It was bound to happen: Ron Burgundy, the egotistical news anchor played by Will Ferrell in 2004’s”Anchorman: The Legend of Ron Burgundy” and this winter’s “Anchorman: The Legend Continues,” will have his own leather-bound book (undoubtedly smelling of rich mahogany). According to Rolling Stone, a new book supposedly authored by Burgundy will be out on November 19th. But that’s not all: the new issue of Entertainment Weekly, which features Burgundy and his fellow newscasters on the cover, also offers some insight into the film’s plot as well as revealing what would have been had the film come to fruition in its original form: as a lavish Broadway musical.

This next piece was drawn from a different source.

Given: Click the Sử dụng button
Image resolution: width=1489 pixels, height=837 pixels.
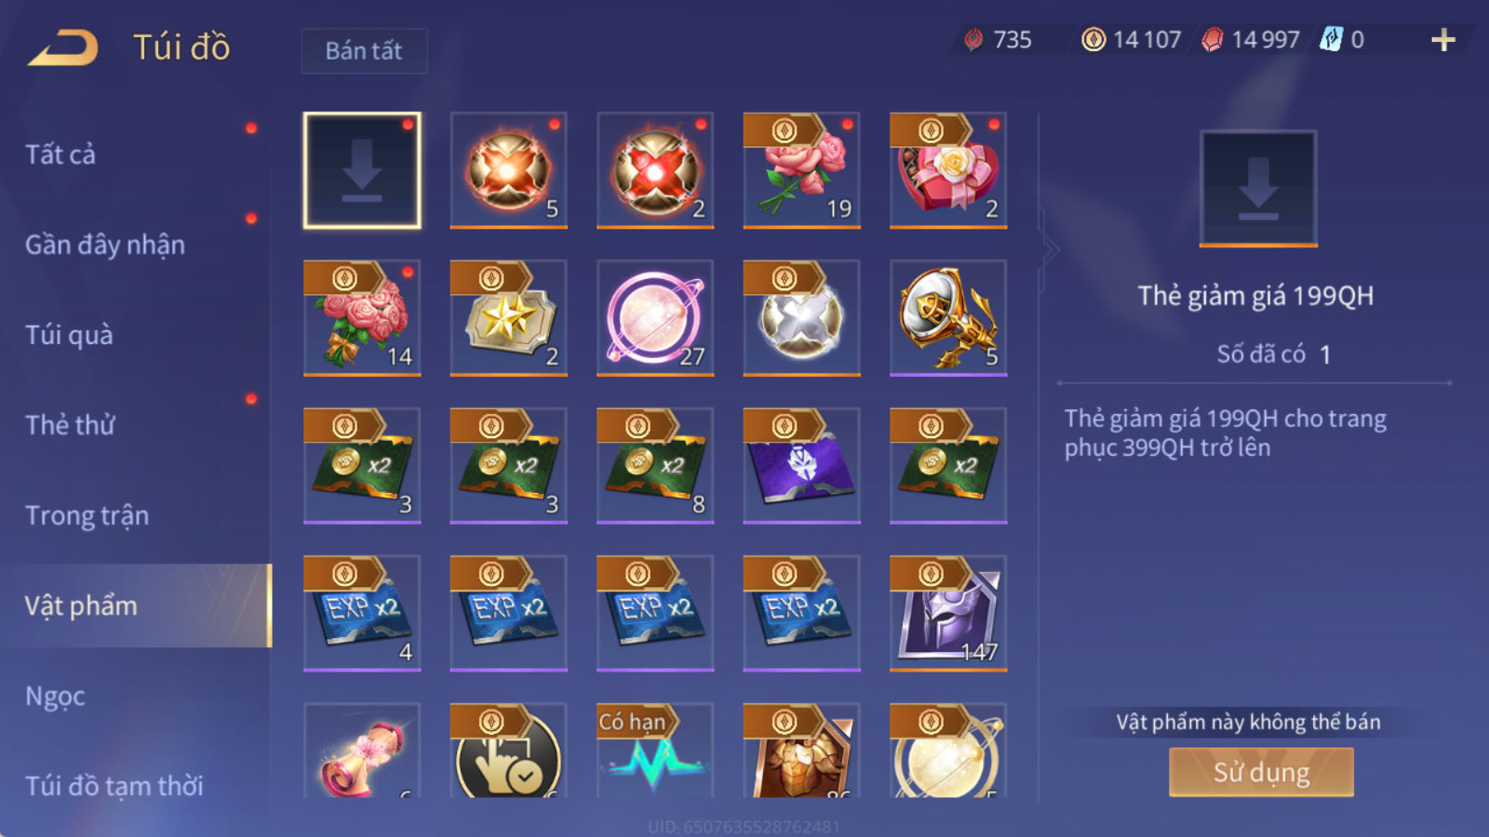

Firstly, the book will be entitled (get this) “Let Me Off At The Top!,” and according to a press release will offer “a rare glimpse behind the camera into the real life of a man many consider to be the greatest living news anchor.” Ferrell and the series’ director Adam McKay aren’t listed as co-authors, but Burgundy himself said (in the same press release) that he didn’t “know if it’s the greatest autobiography ever written,” but that he still “cried like a goddamn baby” the first time he read it. While a jokey book tie-in is always kind of a dicey proposition, if McKay and Ferrell had anything to do with it (which we imagine they did), it’ll probably be pretty solid.

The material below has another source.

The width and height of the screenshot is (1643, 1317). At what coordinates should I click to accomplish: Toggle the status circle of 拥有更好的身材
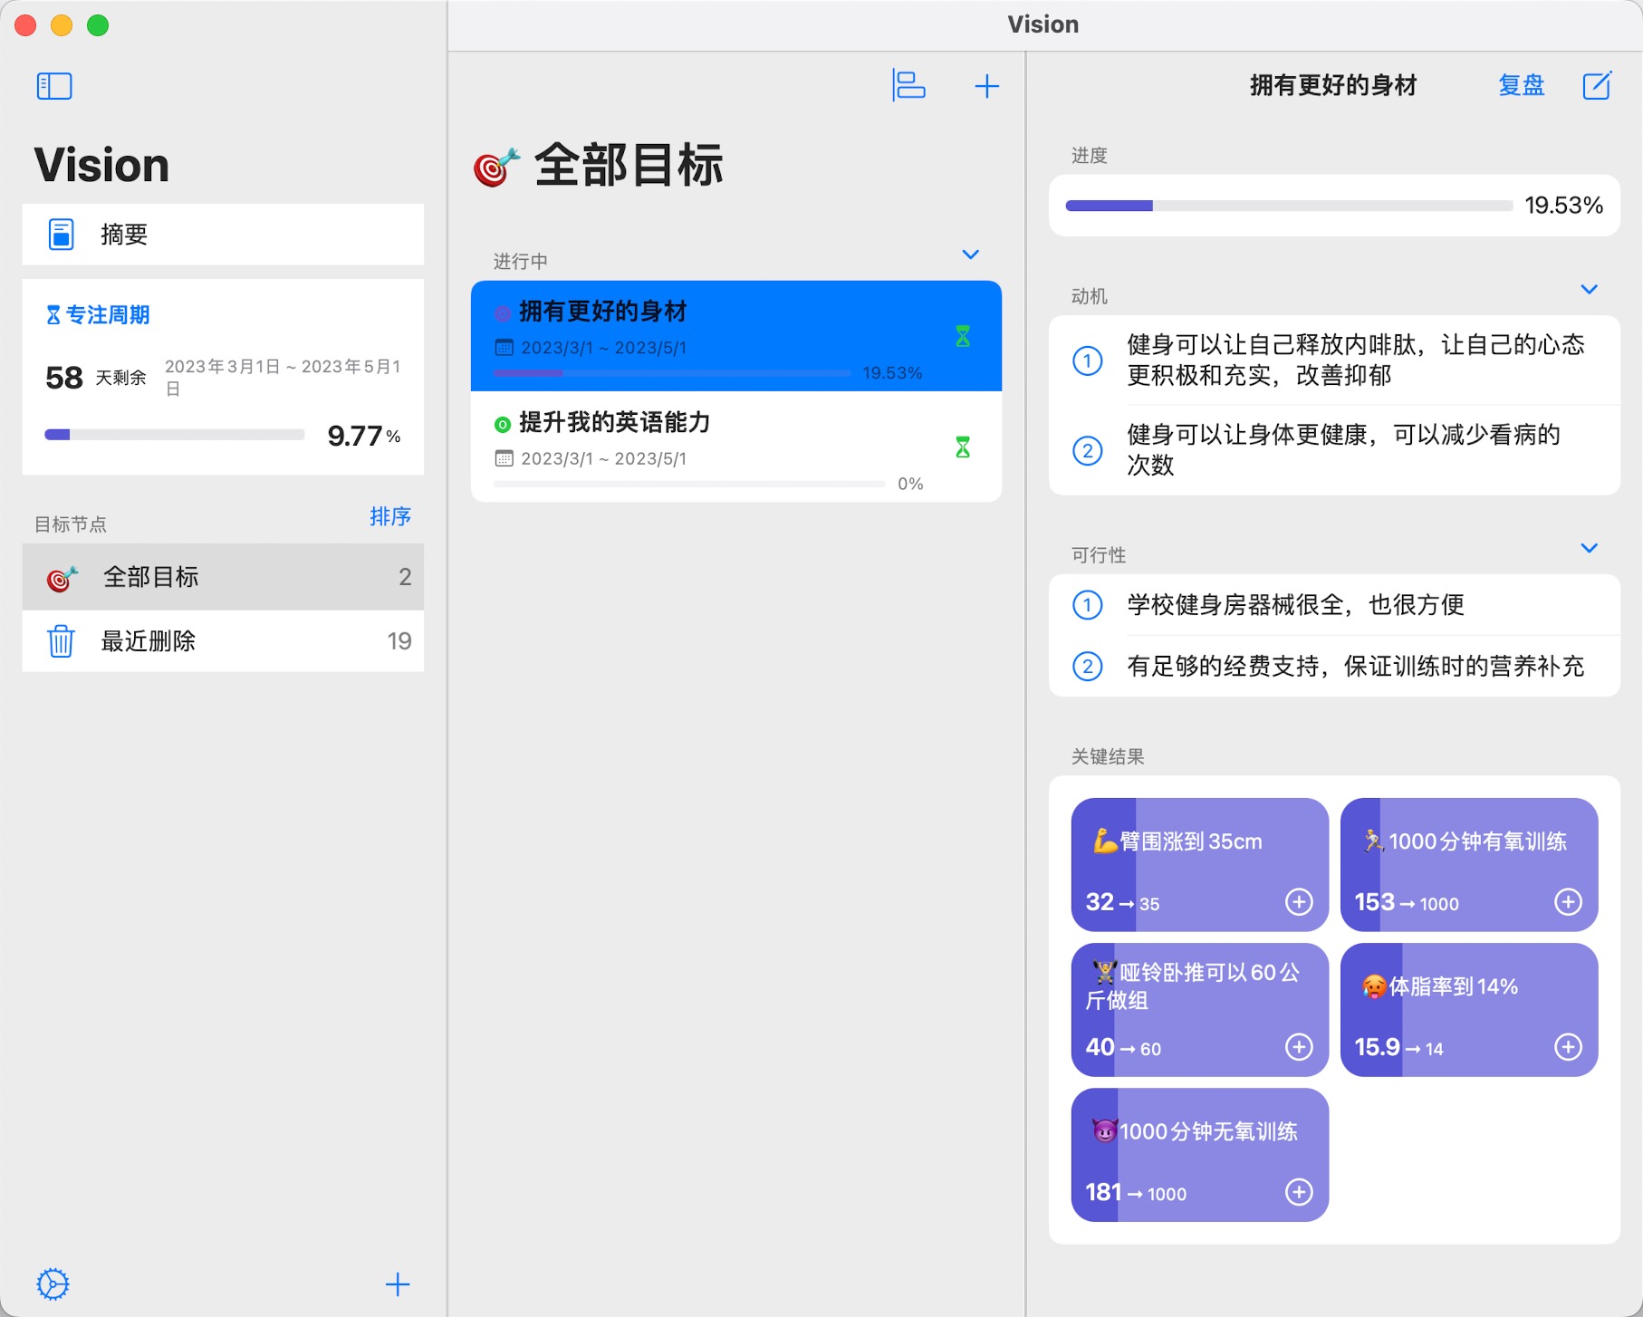[x=503, y=313]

Meanwhile, Entertainment Weekly breaks down the possibility of the ‘Anchorman’ sequel heading to Broadway instead of movie theaters, with McKay and Ferrell, who worked on Ferrell’s blockbuster one man show “You’re Welcome America” (where he played George W. Bush on his last night in the White House) initially batting around the idea when Paramount seemed uninterested in a follow-up. “We thought we could kind of do the old Marx Brothers model where we perfected it onstage for six months, got all the jokes tight, and then we shot it,” McKay told EW. The entire cast, including Paul Rudd, Steve Carell and David Koechner, were “ready to go,” and Paramount even liked the idea.
“We had our story arc, we were kicking around song ideas, we may have even contacted a Broadway producer at one point informally,” McKay told the magazine. “We even had a discussion about what we’d do at the end of the six months: Would we have a replacement cast? Would people come see it if it was, for instance, Alec Baldwin doing Ron Burgundy instead of Will?” But as they continued to discuss the possibility, the more it seemed out of reach. “We had dinner with Josh Gad once, and I was asking him about ‘The Book of Mormon,’ ” Ferrell told EW. “I said, ‘I’m just curious: How long did it take for you guys to put that together?’ And he was like, ‘Well, we work-shopped it for four years…‘ We had no real idea how much work it takes to mount a musical.”
But alas, it was not meant to be. “I think on some level we would have sold it on how bad it was,” Ferrell joked to EW.
The new issue of the magazine reveals further details about the movie’s plot, too, with the magazine revealing a change in love interests for the well-coiffed anchorman. While Veronica Corningstone (Christina Applegate) is in the movie, EW revealed that Meagan Good (NBC’s “Deception“) plays Burgundy’s “eventual love interest.” “We get off on the wrong foot because [my character] thinks they’re all idiots,” Good told the magazine. “But it ends up being an opposites attract thing.”
Also of note: McKay said that he only got 60% of the budget that he needed for the movie but all of the actors took extreme salary cuts to make it work. You’re welcome, planet earth.